Look Back At 2014 – Starting Airway Rotation
I feel like each successive year in my training is more difficult but more rewarding. 2014 was the year I completed my intern training and proceeded to start clinical anesthesia. With six months of anesthesiology under my belt, I’ve transitioned from the timid novice to a more experienced CA-1 capable of taking on the most challenging adult anesthetics. Hope everyone had a wonderful start to the new year! 🙂
I’m starting this year on a dedicated “airway rotation” where residents are exposed to the vast array of airway toys anesthesiologists have at their disposal. Video laryngoscopes, optical stylets, intubating LMAs, and fiberoptic modalities are some of the techniques we’ll master.

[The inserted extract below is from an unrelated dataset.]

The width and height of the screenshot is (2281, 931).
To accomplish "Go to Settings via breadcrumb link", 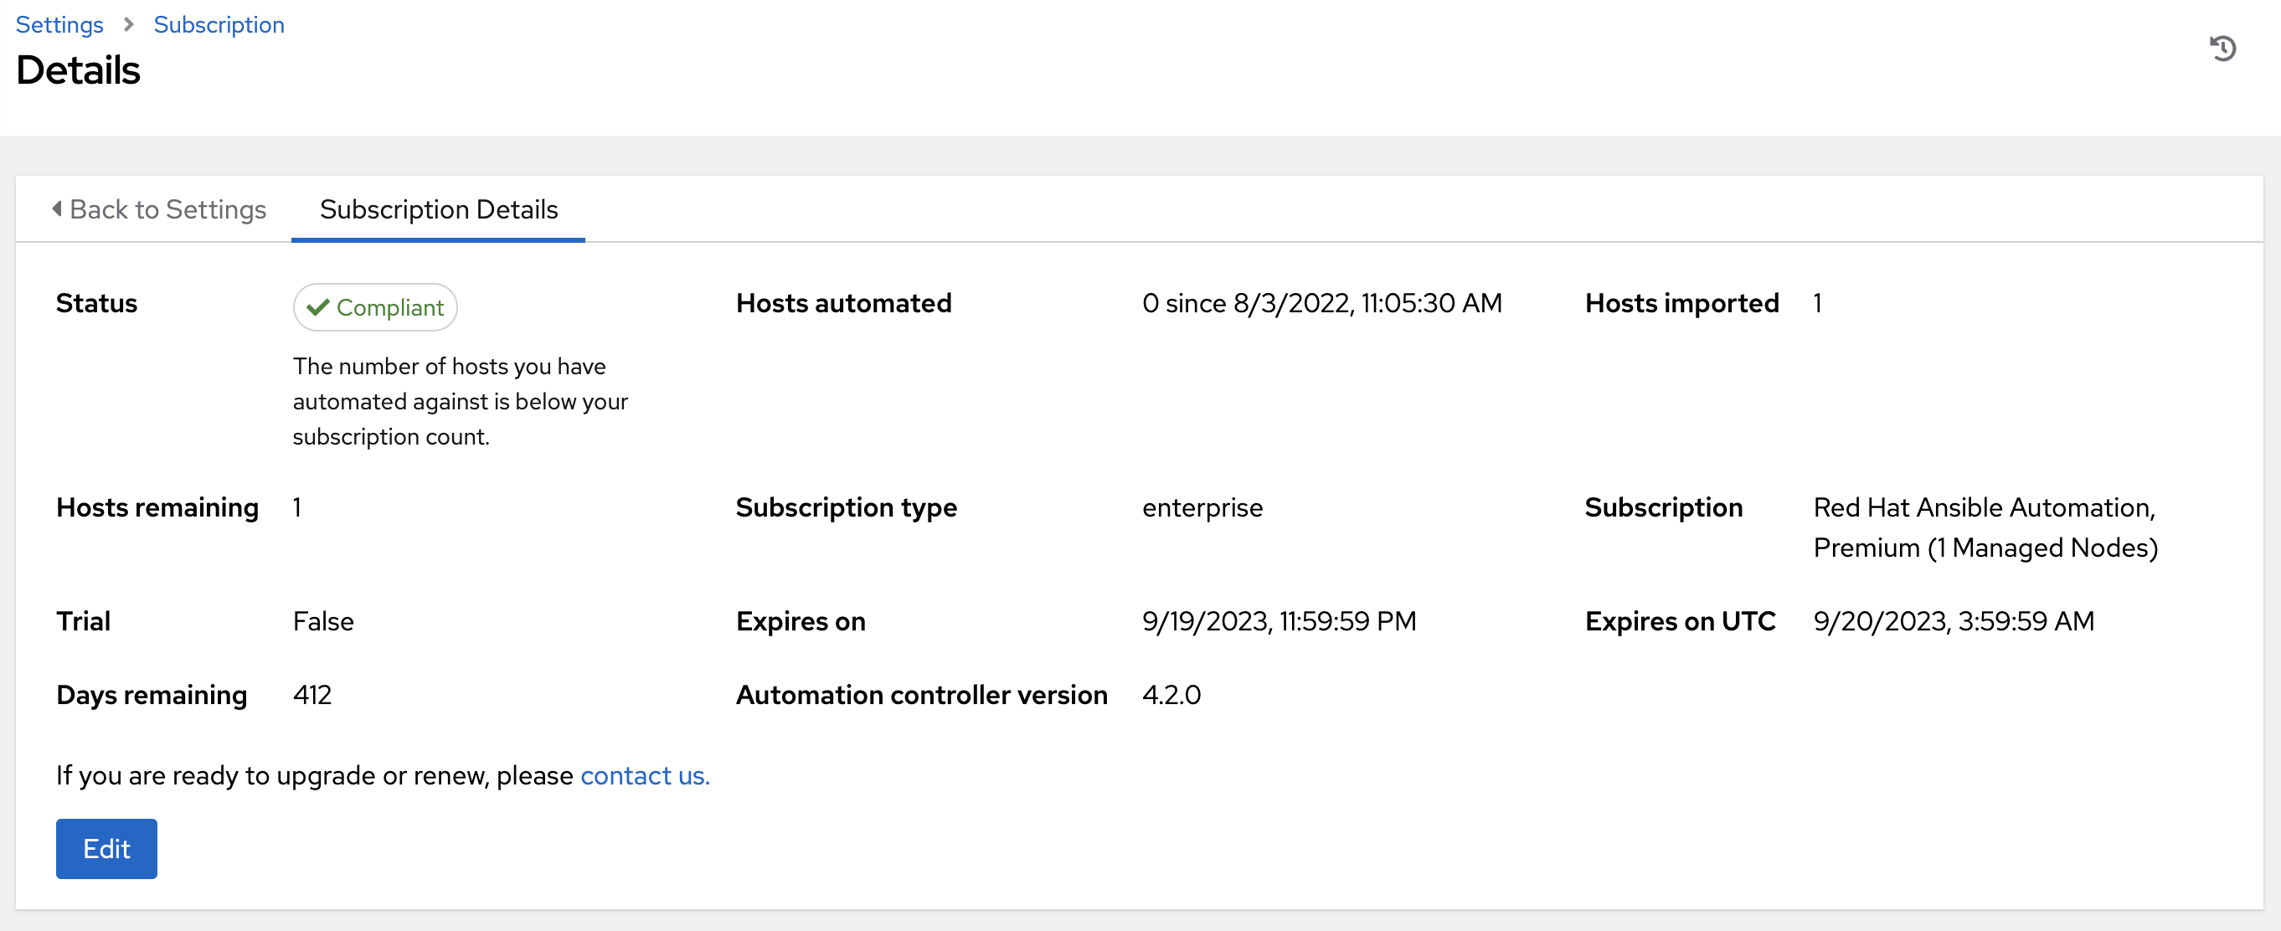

And as a shameless plug for our program… we’re one of the few programs that offers TWO months of difficult airway training. 😉
While the physiology and pharmacology of anesthesiology affect the entire body, I want to utilize this month to learn absolutely everything about the airway. How to perform a proper airway exam, predictors of difficult ventilation and intubation, utilizing advanced airway equipment to facilitate intubation, mastering the airway from an anatomy standpoint, and hopefully performing even more advanced techniques in the simulation lab (emergent cricothyroidotomies, retrograde intubations, needle jet ventilation, etc). Should be a great month leading up to our in-training exam (ITE) in February.
Now it’s time for me to enjoy the rainy and cold Houston weather. Bleh.